Hehe. I was in Plymouth a couple of years ago with my Brother and sister in law. (Great time btw) A couple of times, when asked where she was from, sister in law told them Manchester. Both times the reply was that they thought, by her accent that she was English, and were surprised she was from just up the road. :eek:
 
I find it funny that ten different people pronounce these words ten different ways. Therefore I trust none of you.;) And since I brew alone i'll pronounce these words any darn way I please. And yes, I do talk to myself when im brewing.
 
I find it funny that ten different people pronounce these words ten different ways. Therefore I trust none of you.;) And since I brew alone i'll pronounce these words any darn way I please. And yes, I do talk to myself when im brewing.

I talk to myself when I'm brewing too.

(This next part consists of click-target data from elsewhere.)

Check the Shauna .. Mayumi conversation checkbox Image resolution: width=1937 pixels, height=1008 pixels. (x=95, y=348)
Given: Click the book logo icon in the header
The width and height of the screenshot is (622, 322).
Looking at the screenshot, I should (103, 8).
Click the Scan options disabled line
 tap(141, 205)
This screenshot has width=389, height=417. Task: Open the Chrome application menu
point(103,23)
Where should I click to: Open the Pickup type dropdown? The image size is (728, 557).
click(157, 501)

Usually it's just short phrases like "You stupid ****" ...."You dopey %$#@" ...."Why the f$%^ did you do that!?" etc.
 
Invented what language? English?

English, like Norwegian, is a Germanic language...:D

AFAIK, Webster placed phonetic pronunciations in American dictionaries for the sole purpose that we lose our British accents.

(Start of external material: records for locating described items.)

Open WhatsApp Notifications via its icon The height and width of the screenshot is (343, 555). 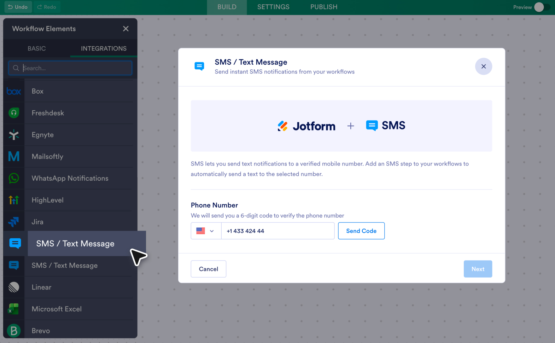coord(14,178)
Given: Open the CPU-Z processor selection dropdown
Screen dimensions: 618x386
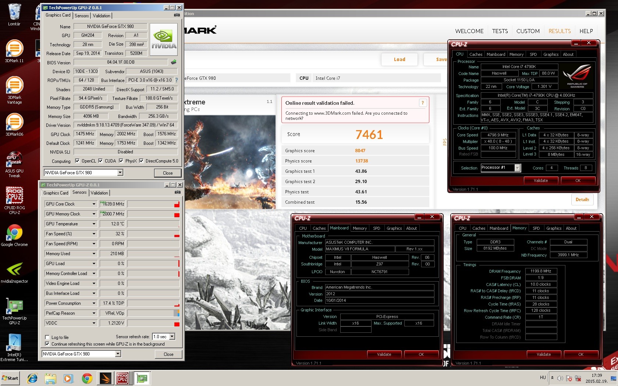Looking at the screenshot, I should click(517, 168).
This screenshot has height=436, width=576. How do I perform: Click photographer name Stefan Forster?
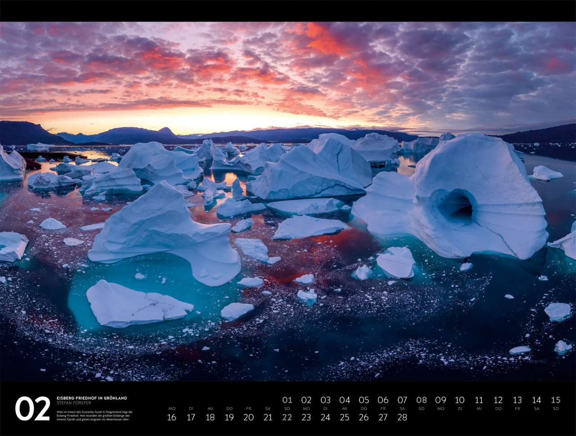74,403
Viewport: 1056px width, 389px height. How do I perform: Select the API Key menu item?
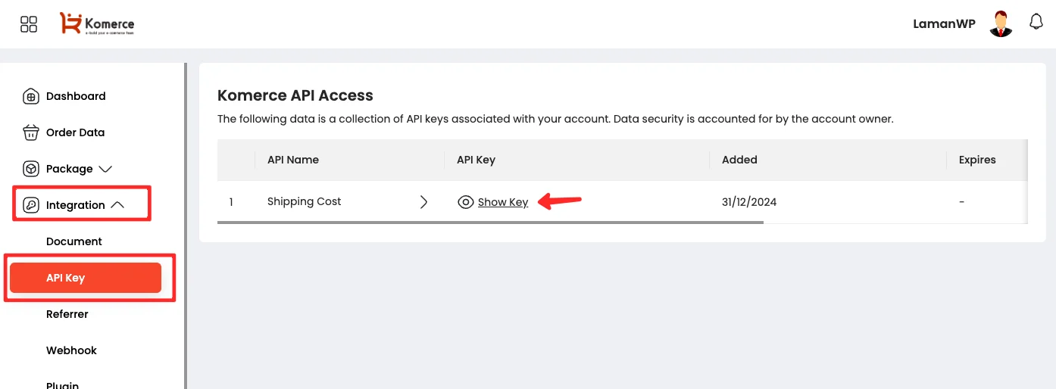tap(86, 278)
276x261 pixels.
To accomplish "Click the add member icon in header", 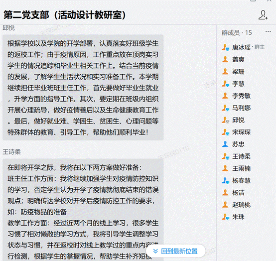I will 263,15.
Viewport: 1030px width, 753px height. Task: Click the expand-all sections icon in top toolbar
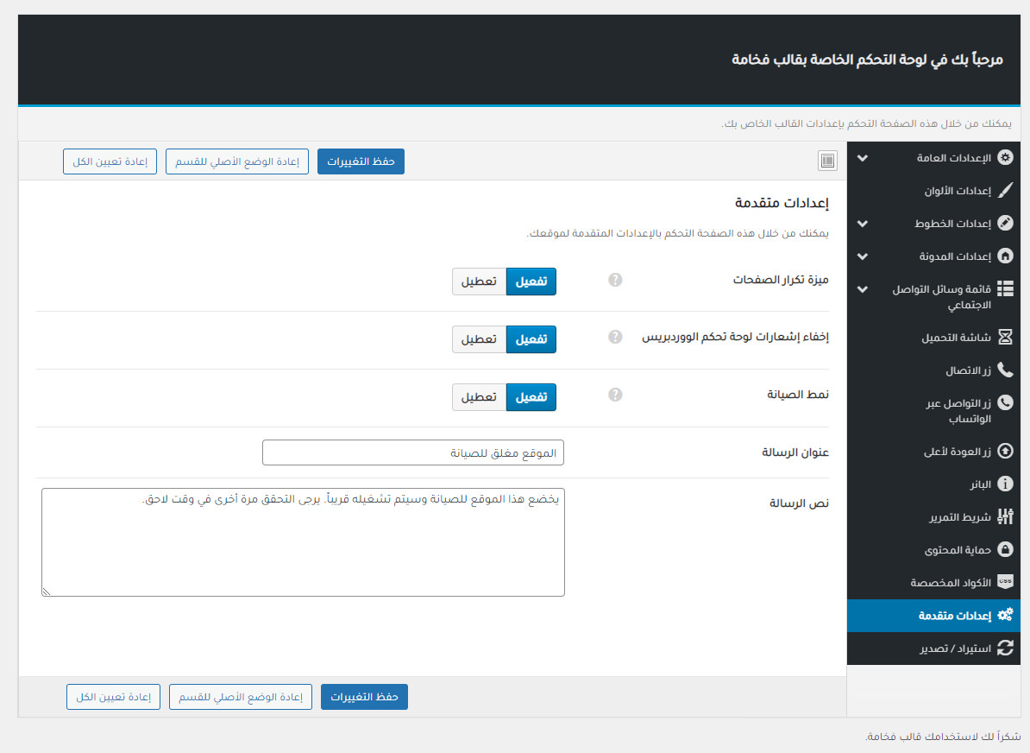coord(827,161)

English is more than Germanic, it is bastardised between tutonic (Germanic) Latin and French

Webster removed most of the French elements (Like U in colour) to seperate US English from English English. I can understand his motives, but it still seems a bit petty to me. ;)
 
English is more than Germanic, it is bastardised between tutonic (Germanic) Latin and French

Webster removed most of the French elements (Like U in colour) to seperate US English from English English. I can understand his motives, but it still seems a bit petty to me. ;)
Might be petty, but it sure saves on ink. Those stinkin' frogs like to mess with the language, putting all kinds of unpronounced letters in words (said the guy whose last name is Daigneault).
A quarter to anybody who can pronounce that.:)
 
Might be petty, but it sure saves on ink. Those stinkin' frogs like to mess with the language, putting all kinds of unpronounced letters in words (said the guy whose last name is Daigneault).
A quarter to anybody who can pronounce that.:)

dejno?.....(soft j)
 
I talk to myself when I'm brewing too. Usually it's just short phrases like "You stupid ****" ...."You dopey %$#@" ...."Why the f$%^ did you do that!?" etc.

Interesting, that's about how my conversations to myself go.
But after I taste my beer, I slap myself on the ass and yell, you da man!:D
 
lol since im in Texas we pronounce everything how it is spelled....and make sure to draw out the propuuuuur siiiiliiiiibullls.
 
I tell my friends in the UK that they might have invented the language, but we PERFECTED IT!

I've heard it said that Scots English is closer to Middle English than modern English English is. Whoever said that wasn't talking about Dundonian! :drunk:

"Twa pehs, a plehn ain an' an ingin ain anaw." Anyone care to translate?